**Check your understanding:**
1 > Sum up the passage on sacral nerve stimulation and sphincter repair in two sentences.
2 > From the passage on sacral nerve stimulation and sphincter repair, quote word for word the part that opens with the words containing "Observational studies provided" and closes with "F, Table F5).".
3 > Continue the passage on sacral nerve stimulation and sphincter repair from where it stops.

Sacral Nerve Stimulation (SNS)

Surgically placed SNS is used when conservative measures have failed to afford the desired level of fecal continence. There are two main limitations of SNS: (1) the stimulator battery has a limited lifetime and needs to be surgically replaced within the stimulator approximately every 5 years and (2) the nervous system adapts to stimulation over time which may result in the loss of efficacy on FI in some adults. Only one RCT⁸⁰ assessed the effectiveness of SNS with the stimulator on versus off in newly implanted patients; more recent studies focused on the maintenance of SNS battery life while maintaining continence effects,^81,82 measures to regain SNS efficacy that was dwindling,⁸³ and the comparison of SNS to best supportive care.⁸⁴ All SNS RCTs were crossover studies (Appendix F, Table F4) that almost exclusively enrolled adult females approximately 60 years old with mixed FI etiologies.

The evidence for SNS is insufficient because all five studies had moderate or high risk of bias, and none assessed the same treatment-outcome combination. Evidence is insufficient to compare the effectiveness of SNS versus supportive care on FI outcomes up to 1 year;⁸⁴ the effects of turning the stimulator on versus off on FI severity and frequency in newly-implanted patients;⁸⁰ stimulation at 75 percent or 50 percent of sensory threshold versus stimulation at sensory threshold;⁸¹ high-frequency, low prolonged pulse width stimulation to regain efficacy in persons with sustained loss of efficacy after chronic stimulation;⁸³ and turning stimulation off versus on at night on FI outcomes.⁸²

Observational studies provided insufficient evidence for SNS versus sphincteroplasty⁸⁵ (Appendix F, Table F5) and open versus percutaneous lead placement⁸⁶ (Appendix F, Table F5).

Anal Sphincter Repair (Sphincteroplasty)

Surgical repair of the anal sphincter is performed for adults with FI resulting from anal sphincter tears that have accompanying moderate to severe FI and have suboptimal resolution with conservative treatment. Only two RCTs^87,88 (Appendix F, Table F4) and five observational studies^85,89-92 (Appendix F, Table F5) examined sphincteroplasty.

**Listed entries:**
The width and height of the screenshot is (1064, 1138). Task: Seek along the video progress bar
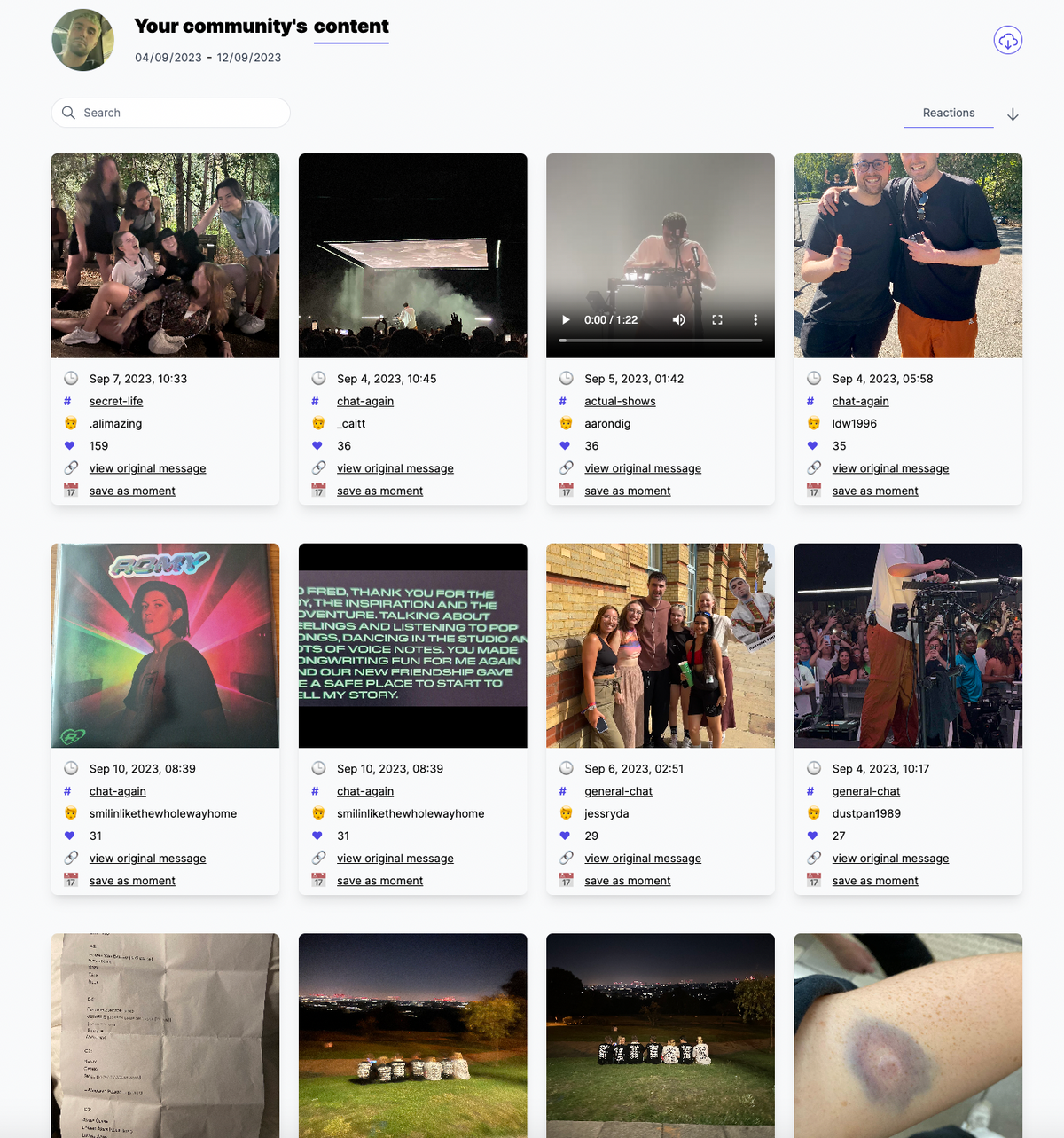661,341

* * *

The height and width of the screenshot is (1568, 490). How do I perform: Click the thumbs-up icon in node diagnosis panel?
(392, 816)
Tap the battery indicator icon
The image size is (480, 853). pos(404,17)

**Written responses:**
1 > Sacral nerve stimulation is used when conservative measures fail to give the desired level of fecal continence, but its battery must be surgically replaced about every 5 years and its effect can fade as the nervous system adapts. The evidence for it from five crossover RCTs and from observational studies is insufficient, and surgical repair of the anal sphincter, which is done for adults with FI resulting from anal sphincter tears, was examined in only two RCTs and five observational studies.

2 >
Observational studies provided insufficient evidence for SNS versus sphincteroplasty⁸⁵ (Appendix F, Table F5) and open versus percutaneous lead placement⁸⁶ (Appendix F, Table F5).

3 >
Observational studies (Appendix F, Table F5) provided insufficient evidence to compare the effectiveness of sphincter repair with stoma (fecal diversion) versus sphincter repair alone;⁸⁷ adjuvant biofeedback following anal sphincter repair versus sphincter repair alone;⁸⁸ a perineal versus a posterior forchette incision in overlapping anal sphincter repair;⁸⁹ sphincteroplasty with pelvic floor repair versus sphincteroplasty;⁹⁰ anal sphincter repair versus SNS;⁸⁵ sphincteroplasty versus anterior levatorplasty;⁹¹ and direct versus anterior sphincter repair.⁹²

Anal Sphincter Replacement

Evidence was insufficient (Appendix F, Table F5) to compare the effectiveness of the artificial bowel sphincter (ABS) versus conservative medical management from one RCT of 14 patients with severe FI,⁹³ and for the ABS versus a non-FDA approved magnetic anal sphincter⁹⁴).

Other Surgeries and Mixed Treatment Comparisons

Appendix F, Tables F4 and F5 include other surgical studies and mixed treatment comparisons. Evidence was insufficient to compare the effectiveness of total pelvic floor repair versus gluteus maximus transposition without electrical stimulation for postobstetric neuropathic FI;⁹⁵ postanal repair versus total pelvic floor repair for neurogenic FI;⁹⁶ and total pelvic floor repair versus anterior levatorplasty versus postanal repair for neurogenic FI.⁹⁷

Evidence was insufficient for levatorplasty surgery versus nonsurgical anal plug electrostimulation⁹⁸ and for SNS versus a non-FDA approved surgery (magnetic sphincter).⁹⁹

Evidence was insufficient for recommendations after failed sphincteroplasty.¹⁰⁰ Only one high risk of bias observational study compared the outcomes of three surgical treatments used in adults who had at least one prior sphincteroplasty with unsatisfactory outcomes.¹⁰⁰ (Appendix F, Table F5).